Shared registration lives in src/mcp/register.ts; session tools from src/mcp/tools/session.ts are registered only when a daemon/runtime context provides a SessionToolContext.

5. Directory Map

src/
  daemon.ts                         # composition root
  config.ts                         # persistent config and topic state

  bridge/
    channelPort.ts                  # ChannelPort and TopicSession interfaces
    sessionManager.ts               # session registry and persisted group/topic state
    topicSession.ts                 # Telegram topic -> SemanticSessionRuntime bridge

  runtime/
    semantic.ts                     # SessionInput and ConversationEvent model
    semanticSessionRuntime.ts       # active execution runtime
    providerAdapter.ts              # AgentEvent -> ConversationEvent
    channelProjector.ts             # ConversationEvent -> ChannelMessage
    deliveryOutbox.ts               # serialized send/edit delivery

  channel/
    telegram/
      bot.ts                        # bot factory, registers handlers
      telegramPort.ts               # ChannelPort implementation
      pairing.ts                    # user pairing
      toolBubble.ts                 # tool bubble HTML formatting
      handlers/                     # active Telegram command/callback/message handlers
      keyboard.ts                   # Telegram inline keyboard builders
      renderer.ts                   # markdown/html Telegram renderer

  providers/
    provider.ts                     # AgentProvider interface
    types.ts                        # AgentEvent model
    registry.ts                     # provider catalog and per-session factories
    acp/                            # shared ACP implementation
    opencode/                       # opencode provider
    codebuddy/                      # codebuddy provider
    agent/                          # Cursor agent ACP provider

  mcp/
    stdio.ts                        # active MCP stdio server entry
    register.ts                     # shared MCP surface registration
    resources.ts                    # codever context resources/tools
    tools/                          # notify/session tools

  core/
    scheduler.ts                    # timed tasks
    eventBus.ts                     # session lifecycle events
    types.ts                        # session event/state types

6. Persistence Notes

Topic-level state is the only active session persistence model.
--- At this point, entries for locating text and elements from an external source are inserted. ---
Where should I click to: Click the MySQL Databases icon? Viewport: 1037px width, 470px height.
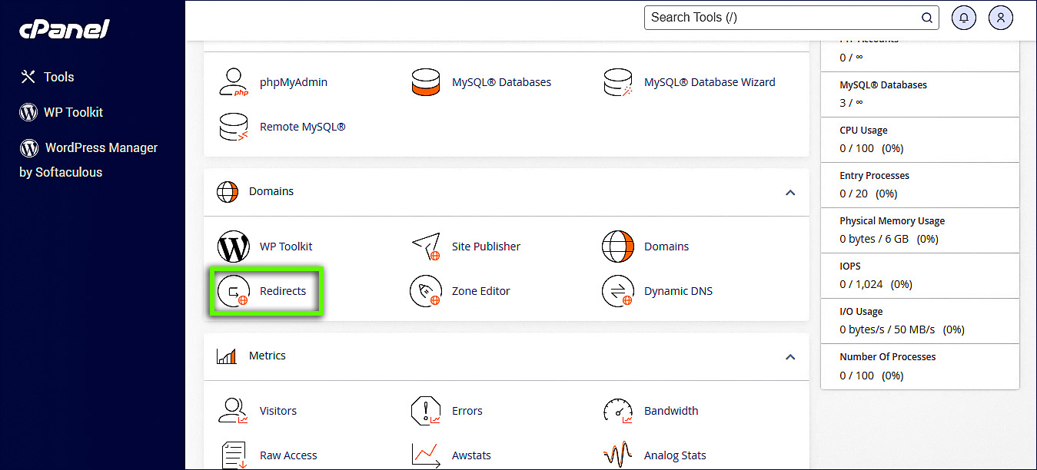point(426,82)
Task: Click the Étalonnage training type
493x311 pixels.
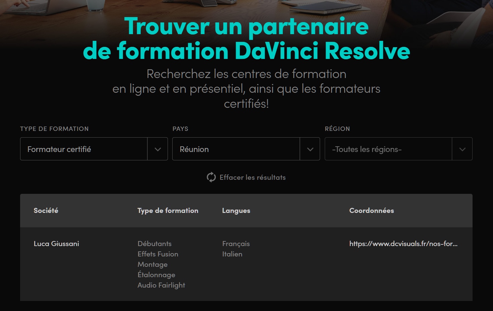Action: 156,275
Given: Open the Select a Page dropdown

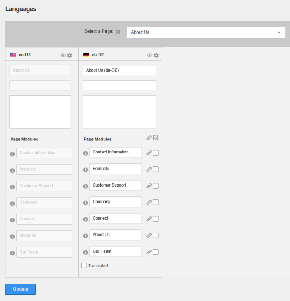Looking at the screenshot, I should click(x=206, y=32).
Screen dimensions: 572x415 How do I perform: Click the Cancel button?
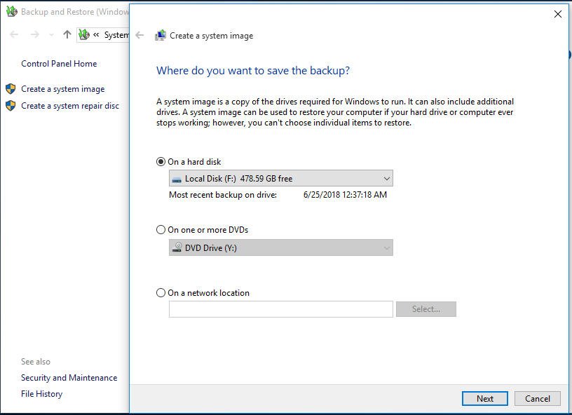click(x=538, y=398)
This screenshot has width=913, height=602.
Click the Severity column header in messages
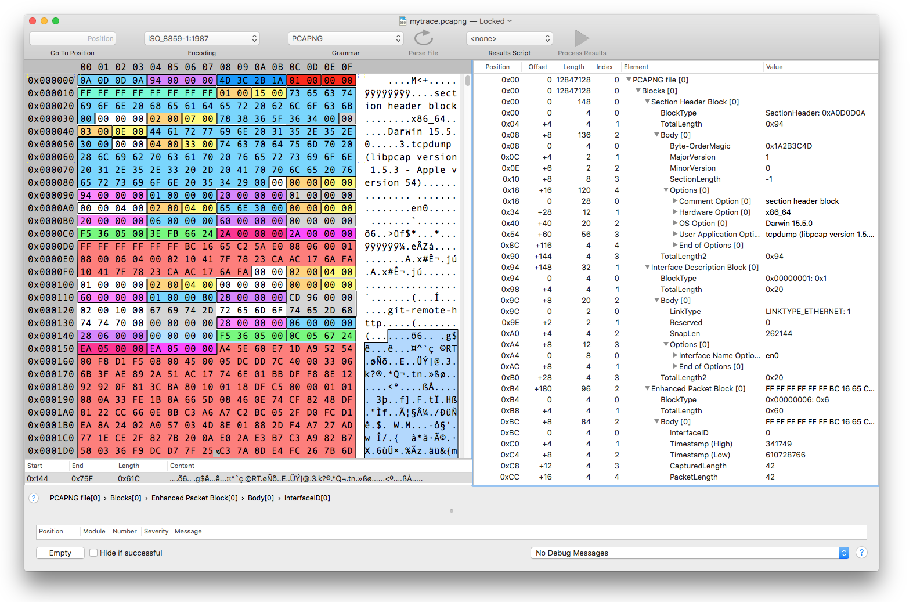coord(156,531)
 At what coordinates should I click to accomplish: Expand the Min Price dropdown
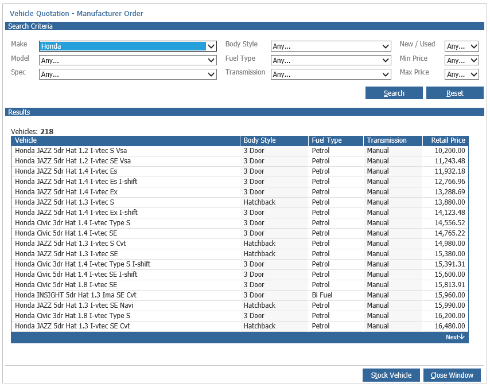[461, 60]
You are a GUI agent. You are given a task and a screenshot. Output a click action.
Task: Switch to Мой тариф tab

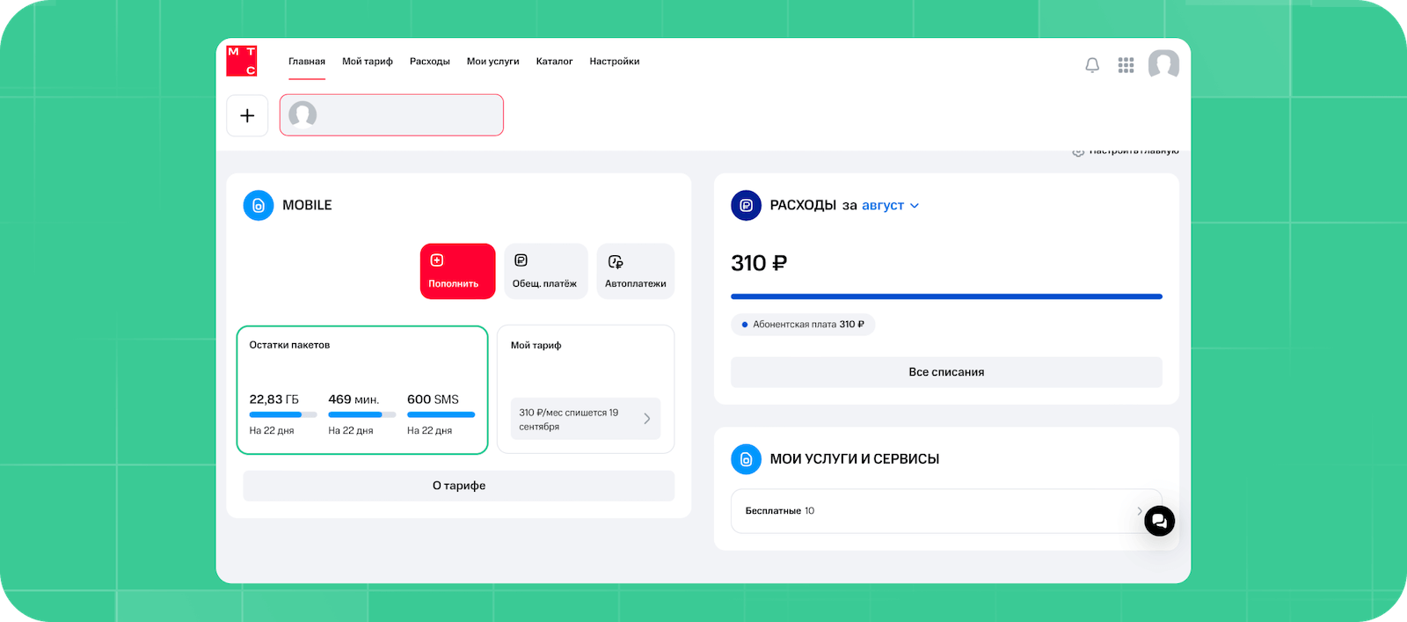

Group state stores shared channel settings such as cwd, model, provider, permission mode, verbosity, and timeout defaults.

7. Current Ownership

The current ownership chain is:

Telegram handlers
  -> SessionManager
  -> TopicSession
  -> SemanticSessionRuntime
  -> AgentProvider
  -> ProviderSemanticAdapter
  -> ChannelProjector
  -> DeliveryOutbox
  -> TelegramPort

Component ownership:

  • SessionManager owns lookup and persistence.
  • TopicSession owns wiring.
  • SemanticSessionRuntime owns lifecycle and commands.
  • ProviderSemanticAdapter owns provider normalization.
  • ChannelProjector owns visible message projection.
  • DeliveryOutbox owns delivery reliability.
  • TelegramPort owns Telegram API details.

Anything outside this chain should either be a utility or a test helper.

8. Stability Invariants

  • One Telegram topic maps to one active TopicSession.
  • One TopicSession owns one session-scoped provider instance.
  • Runtime input is serialized through SemanticSessionRuntime.dispatch().
  • Provider events are normalized before rendering.
  • Tool updates are merged by stable tool call id before editing channel messages.
  • Channel sends/edits go through DeliveryOutbox.
  • Provider switch creates or installs a new provider context and clears incompatible provider session identity.
  • Scheduled and MCP-injected messages use the same runtime path as user messages.
  • Telegram-specific behavior does not leak into provider adapters.
  • Persistence is topic-level for session state; group state stores shared settings such as cwd/provider/model defaults.